**MATERIAL FOR THIS EXERCISE**
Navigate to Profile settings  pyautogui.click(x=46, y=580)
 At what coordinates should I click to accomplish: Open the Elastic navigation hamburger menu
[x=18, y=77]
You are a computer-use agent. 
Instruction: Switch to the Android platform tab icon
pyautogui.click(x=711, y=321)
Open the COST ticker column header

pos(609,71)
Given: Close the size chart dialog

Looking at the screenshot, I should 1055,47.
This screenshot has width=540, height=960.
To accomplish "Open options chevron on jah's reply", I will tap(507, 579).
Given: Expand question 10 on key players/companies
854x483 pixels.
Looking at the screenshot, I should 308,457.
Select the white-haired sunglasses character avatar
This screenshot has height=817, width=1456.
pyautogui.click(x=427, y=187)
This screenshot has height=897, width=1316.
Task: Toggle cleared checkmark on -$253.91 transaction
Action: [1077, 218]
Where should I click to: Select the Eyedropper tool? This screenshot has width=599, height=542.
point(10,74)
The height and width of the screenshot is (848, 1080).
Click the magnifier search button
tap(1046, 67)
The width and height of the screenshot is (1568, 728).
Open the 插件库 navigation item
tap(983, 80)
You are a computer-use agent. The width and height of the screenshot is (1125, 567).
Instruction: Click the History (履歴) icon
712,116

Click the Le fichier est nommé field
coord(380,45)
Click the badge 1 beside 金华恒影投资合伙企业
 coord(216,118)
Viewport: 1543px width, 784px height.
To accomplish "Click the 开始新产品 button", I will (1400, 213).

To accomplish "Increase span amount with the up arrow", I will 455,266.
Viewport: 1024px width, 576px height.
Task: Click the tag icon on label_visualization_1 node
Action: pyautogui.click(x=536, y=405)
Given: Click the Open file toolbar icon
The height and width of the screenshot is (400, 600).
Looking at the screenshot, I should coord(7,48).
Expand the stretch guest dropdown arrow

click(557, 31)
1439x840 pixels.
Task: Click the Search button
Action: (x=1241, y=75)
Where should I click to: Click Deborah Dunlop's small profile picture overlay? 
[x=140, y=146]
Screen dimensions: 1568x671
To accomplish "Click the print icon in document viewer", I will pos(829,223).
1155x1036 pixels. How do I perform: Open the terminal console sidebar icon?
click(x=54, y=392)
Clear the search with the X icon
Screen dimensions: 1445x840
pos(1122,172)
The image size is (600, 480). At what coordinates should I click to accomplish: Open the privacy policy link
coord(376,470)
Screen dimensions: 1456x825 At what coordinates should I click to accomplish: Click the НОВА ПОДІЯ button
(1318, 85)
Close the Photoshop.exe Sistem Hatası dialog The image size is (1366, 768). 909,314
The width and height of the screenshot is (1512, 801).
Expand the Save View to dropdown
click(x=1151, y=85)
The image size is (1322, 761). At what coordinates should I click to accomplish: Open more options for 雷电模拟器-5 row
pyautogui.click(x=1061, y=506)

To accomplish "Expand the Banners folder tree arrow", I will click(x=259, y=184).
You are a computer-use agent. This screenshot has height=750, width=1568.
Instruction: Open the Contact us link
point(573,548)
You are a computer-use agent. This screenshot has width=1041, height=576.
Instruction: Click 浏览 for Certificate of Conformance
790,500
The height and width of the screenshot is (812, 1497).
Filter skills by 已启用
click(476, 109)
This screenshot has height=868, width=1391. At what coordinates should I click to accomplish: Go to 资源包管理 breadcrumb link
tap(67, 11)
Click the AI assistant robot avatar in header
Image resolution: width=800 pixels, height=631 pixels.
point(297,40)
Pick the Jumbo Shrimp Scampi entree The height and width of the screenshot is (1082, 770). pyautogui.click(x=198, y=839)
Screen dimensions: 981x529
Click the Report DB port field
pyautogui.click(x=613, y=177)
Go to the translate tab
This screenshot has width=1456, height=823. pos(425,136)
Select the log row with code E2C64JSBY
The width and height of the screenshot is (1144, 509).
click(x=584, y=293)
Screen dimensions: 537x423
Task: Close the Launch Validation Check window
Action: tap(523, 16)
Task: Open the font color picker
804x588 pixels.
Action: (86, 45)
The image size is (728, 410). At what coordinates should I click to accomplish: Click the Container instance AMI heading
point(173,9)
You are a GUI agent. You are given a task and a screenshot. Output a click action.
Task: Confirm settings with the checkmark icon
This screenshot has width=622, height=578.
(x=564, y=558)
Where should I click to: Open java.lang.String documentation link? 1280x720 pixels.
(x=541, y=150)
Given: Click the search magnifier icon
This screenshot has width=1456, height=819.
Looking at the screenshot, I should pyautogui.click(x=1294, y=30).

**OBJECTIVE**
Format every one of the lines above as a JSON list of strings, with one string per line and blank lines omitted.

**TASK RESPONSE**
[
  "Navigate to Profile settings  pyautogui.click(x=46, y=580)",
  " At what coordinates should I click to accomplish: Open the Elastic navigation hamburger menu",
  "[x=18, y=77]",
  "You are a computer-use agent. ",
  "Instruction: Switch to the Android platform tab icon",
  "pyautogui.click(x=711, y=321)",
  "Open the COST ticker column header",
  "pos(609,71)",
  "Given: Close the size chart dialog",
  "Looking at the screenshot, I should 1055,47.",
  "This screenshot has width=540, height=960.",
  "To accomplish \"Open options chevron on jah's reply\", I will tap(507, 579).",
  "Given: Expand question 10 on key players/companies",
  "854x483 pixels.",
  "Looking at the screenshot, I should 308,457.",
  "Select the white-haired sunglasses character avatar",
  "This screenshot has height=817, width=1456.",
  "pyautogui.click(x=427, y=187)",
  "This screenshot has height=897, width=1316.",
  "Task: Toggle cleared checkmark on -$253.91 transaction",
  "Action: [1077, 218]",
  "Where should I click to: Select the Eyedropper tool? This screenshot has width=599, height=542.",
  "point(10,74)",
  "The height and width of the screenshot is (848, 1080).",
  "Click the magnifier search button",
  "tap(1046, 67)",
  "The width and height of the screenshot is (1568, 728).",
  "Open the 插件库 navigation item",
  "tap(983, 80)",
  "You are a computer-use agent. The width and height of the screenshot is (1125, 567).",
  "Instruction: Click the History (履歴) icon",
  "712,116",
  "Click the Le fichier est nommé field",
  "coord(380,45)",
  "Click the badge 1 beside 金华恒影投资合伙企业",
  " coord(216,118)",
  "Viewport: 1543px width, 784px height.",
  "To accomplish \"Click the 开始新产品 button\", I will (1400, 213).",
  "To accomplish \"Increase span amount with the up arrow\", I will 455,266.",
  "Viewport: 1024px width, 576px height.",
  "Task: Click the tag icon on label_visualization_1 node",
  "Action: pyautogui.click(x=536, y=405)",
  "Given: Click the Open file toolbar icon",
  "The height and width of the screenshot is (400, 600).",
  "Looking at the screenshot, I should coord(7,48).",
  "Expand the stretch guest dropdown arrow",
  "click(557, 31)",
  "1439x840 pixels.",
  "Task: Click the Search button",
  "Action: (x=1241, y=75)",
  "Where should I click to: Click Deborah Dunlop's small profile picture overlay? ",
  "[x=140, y=146]",
  "Screen dimensions: 1568x671",
  "To accomplish \"Click the print icon in document viewer\", I will pos(829,223).",
  "1155x1036 pixels. How do I perform: Open the terminal console sidebar icon?",
  "click(x=54, y=392)",
  "Clear the search with the X icon",
  "Screen dimensions: 1445x840",
  "pos(1122,172)",
  "The image size is (600, 480). At what coordinates should I click to accomplish: Open the privacy policy link",
  "coord(376,470)",
  "Screen dimensions: 1456x825 At what coordinates should I click to accomplish: Click the НОВА ПОДІЯ button",
  "(1318, 85)",
  "Close the Photoshop.exe Sistem Hatası dialog The image size is (1366, 768). 909,314",
  "The width and height of the screenshot is (1512, 801).",
  "Expand the Save View to dropdown",
  "click(x=1151, y=85)",
  "The image size is (1322, 761). At what coordinates should I click to accomplish: Open more options for 雷电模拟器-5 row",
  "pyautogui.click(x=1061, y=506)",
  "To accomplish \"Expand the Banners folder tree arrow\", I will click(x=259, y=184).",
  "You are a computer-use agent. This screenshot has height=750, width=1568.",
  "Instruction: Open the Contact us link",
  "point(573,548)",
  "You are a computer-use agent. This screenshot has width=1041, height=576.",
  "Instruction: Click 浏览 for Certificate of Conformance",
  "790,500",
  "The height and width of the screenshot is (812, 1497).",
  "Filter skills by 已启用",
  "click(476, 109)",
  "This screenshot has height=868, width=1391. At what coordinates should I click to accomplish: Go to 资源包管理 breadcrumb link",
  "tap(67, 11)",
  "Click the AI assistant robot avatar in header",
  "Image resolution: width=800 pixels, height=631 pixels.",
  "point(297,40)",
  "Pick the Jumbo Shrimp Scampi entree The height and width of the screenshot is (1082, 770). pyautogui.click(x=198, y=839)",
  "Screen dimensions: 981x529",
  "Click the Report DB port field",
  "pyautogui.click(x=613, y=177)",
  "Go to the translate tab",
  "This screenshot has width=1456, height=823. pos(425,136)",
  "Select the log row with code E2C64JSBY",
  "The width and height of the screenshot is (1144, 509).",
  "click(x=584, y=293)",
  "Screen dimensions: 537x423",
  "Task: Close the Launch Validation Check window",
  "Action: tap(523, 16)",
  "Task: Open the font color picker",
  "804x588 pixels.",
  "Action: (86, 45)",
  "The image size is (728, 410). At what coordinates should I click to accomplish: Click the Container instance AMI heading",
  "point(173,9)",
  "You are a GUI agent. You are given a task and a screenshot. Output a click action.",
  "Task: Confirm settings with the checkmark icon",
  "This screenshot has width=622, height=578.",
  "(x=564, y=558)",
  "Where should I click to: Open java.lang.String documentation link? 1280x720 pixels.",
  "(x=541, y=150)",
  "Given: Click the search magnifier icon",
  "This screenshot has width=1456, height=819.",
  "Looking at the screenshot, I should pyautogui.click(x=1294, y=30)."
]